What to produce >> I need all of the entries printed exactly.

Data records >>
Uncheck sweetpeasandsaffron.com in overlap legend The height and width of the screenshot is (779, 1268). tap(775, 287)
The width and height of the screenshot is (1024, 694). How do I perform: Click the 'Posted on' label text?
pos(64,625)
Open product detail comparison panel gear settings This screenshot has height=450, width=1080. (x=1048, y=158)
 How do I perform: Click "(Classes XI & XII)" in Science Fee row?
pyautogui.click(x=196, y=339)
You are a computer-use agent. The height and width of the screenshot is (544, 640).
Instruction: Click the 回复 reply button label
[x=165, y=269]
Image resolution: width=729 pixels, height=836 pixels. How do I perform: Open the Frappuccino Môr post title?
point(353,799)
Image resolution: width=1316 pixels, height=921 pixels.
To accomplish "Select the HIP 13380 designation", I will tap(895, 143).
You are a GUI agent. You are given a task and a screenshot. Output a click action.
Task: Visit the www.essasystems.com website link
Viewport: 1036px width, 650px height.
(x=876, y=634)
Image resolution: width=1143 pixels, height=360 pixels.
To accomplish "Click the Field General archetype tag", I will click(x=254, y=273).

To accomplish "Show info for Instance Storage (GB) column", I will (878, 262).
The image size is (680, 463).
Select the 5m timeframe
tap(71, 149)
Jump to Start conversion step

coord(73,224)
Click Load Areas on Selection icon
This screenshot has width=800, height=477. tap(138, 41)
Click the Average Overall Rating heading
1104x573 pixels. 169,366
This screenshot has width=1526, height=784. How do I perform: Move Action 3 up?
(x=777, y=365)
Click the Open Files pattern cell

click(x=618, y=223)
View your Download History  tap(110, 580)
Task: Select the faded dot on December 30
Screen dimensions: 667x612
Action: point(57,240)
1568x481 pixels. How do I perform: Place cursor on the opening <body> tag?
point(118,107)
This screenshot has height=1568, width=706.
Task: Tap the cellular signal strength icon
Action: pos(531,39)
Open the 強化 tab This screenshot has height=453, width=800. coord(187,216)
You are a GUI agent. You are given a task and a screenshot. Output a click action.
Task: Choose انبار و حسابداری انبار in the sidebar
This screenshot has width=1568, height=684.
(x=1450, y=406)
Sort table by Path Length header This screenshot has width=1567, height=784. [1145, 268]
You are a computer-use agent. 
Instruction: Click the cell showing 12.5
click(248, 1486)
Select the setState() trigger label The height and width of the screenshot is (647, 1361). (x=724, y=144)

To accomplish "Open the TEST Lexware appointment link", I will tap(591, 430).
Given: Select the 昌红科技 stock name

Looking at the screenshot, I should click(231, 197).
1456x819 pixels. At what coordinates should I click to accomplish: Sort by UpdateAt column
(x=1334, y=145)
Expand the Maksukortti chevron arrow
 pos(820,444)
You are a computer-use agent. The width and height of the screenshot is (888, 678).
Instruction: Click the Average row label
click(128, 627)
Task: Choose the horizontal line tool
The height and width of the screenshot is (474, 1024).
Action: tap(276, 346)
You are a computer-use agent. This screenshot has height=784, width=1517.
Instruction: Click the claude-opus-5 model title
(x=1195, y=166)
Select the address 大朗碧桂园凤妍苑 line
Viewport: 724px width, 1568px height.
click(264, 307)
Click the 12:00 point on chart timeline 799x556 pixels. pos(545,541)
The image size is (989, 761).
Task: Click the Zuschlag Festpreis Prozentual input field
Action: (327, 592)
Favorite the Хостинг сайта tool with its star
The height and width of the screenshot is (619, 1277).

Task result >>
Uncheck sweetpeasandsaffron.com in overlap legend The height and width of the screenshot is (779, 1268). tap(775, 287)
The width and height of the screenshot is (1024, 694). How do I perform: Click the 'Posted on' label text?
pos(64,625)
Open product detail comparison panel gear settings This screenshot has height=450, width=1080. (x=1048, y=158)
 How do I perform: Click "(Classes XI & XII)" in Science Fee row?
pyautogui.click(x=196, y=339)
You are a computer-use agent. The height and width of the screenshot is (544, 640).
Instruction: Click the 回复 reply button label
[x=165, y=269]
Image resolution: width=729 pixels, height=836 pixels. How do I perform: Open the Frappuccino Môr post title?
point(353,799)
Image resolution: width=1316 pixels, height=921 pixels.
To accomplish "Select the HIP 13380 designation", I will tap(895, 143).
You are a GUI agent. You are given a task and a screenshot. Output a click action.
Task: Visit the www.essasystems.com website link
Viewport: 1036px width, 650px height.
(x=876, y=634)
Image resolution: width=1143 pixels, height=360 pixels.
To accomplish "Click the Field General archetype tag", I will click(x=254, y=273).

To accomplish "Show info for Instance Storage (GB) column", I will (878, 262).
The image size is (680, 463).
Select the 5m timeframe
tap(71, 149)
Jump to Start conversion step

coord(73,224)
Click Load Areas on Selection icon
This screenshot has width=800, height=477. tap(138, 41)
Click the Average Overall Rating heading
1104x573 pixels. 169,366
This screenshot has width=1526, height=784. How do I perform: Move Action 3 up?
(x=777, y=365)
Click the Open Files pattern cell

click(x=618, y=223)
View your Download History  tap(110, 580)
Task: Select the faded dot on December 30
Screen dimensions: 667x612
Action: point(57,240)
1568x481 pixels. How do I perform: Place cursor on the opening <body> tag?
point(118,107)
This screenshot has height=1568, width=706.
Task: Tap the cellular signal strength icon
Action: pos(531,39)
Open the 強化 tab This screenshot has height=453, width=800. coord(187,216)
You are a GUI agent. You are given a task and a screenshot. Output a click action.
Task: Choose انبار و حسابداری انبار in the sidebar
This screenshot has width=1568, height=684.
(x=1450, y=406)
Sort table by Path Length header This screenshot has width=1567, height=784. [1145, 268]
You are a computer-use agent. 
Instruction: Click the cell showing 12.5
click(248, 1486)
Select the setState() trigger label The height and width of the screenshot is (647, 1361). (x=724, y=144)

To accomplish "Open the TEST Lexware appointment link", I will tap(591, 430).
Given: Select the 昌红科技 stock name

Looking at the screenshot, I should click(231, 197).
1456x819 pixels. At what coordinates should I click to accomplish: Sort by UpdateAt column
(x=1334, y=145)
Expand the Maksukortti chevron arrow
 pos(820,444)
You are a computer-use agent. The width and height of the screenshot is (888, 678).
Instruction: Click the Average row label
click(128, 627)
Task: Choose the horizontal line tool
The height and width of the screenshot is (474, 1024).
Action: tap(276, 346)
You are a computer-use agent. This screenshot has height=784, width=1517.
Instruction: Click the claude-opus-5 model title
(x=1195, y=166)
Select the address 大朗碧桂园凤妍苑 line
Viewport: 724px width, 1568px height.
click(264, 307)
Click the 12:00 point on chart timeline 799x556 pixels. pos(545,541)
The image size is (989, 761).
Task: Click the Zuschlag Festpreis Prozentual input field
Action: (327, 592)
Favorite the Хостинг сайта tool with its star
The height and width of the screenshot is (619, 1277).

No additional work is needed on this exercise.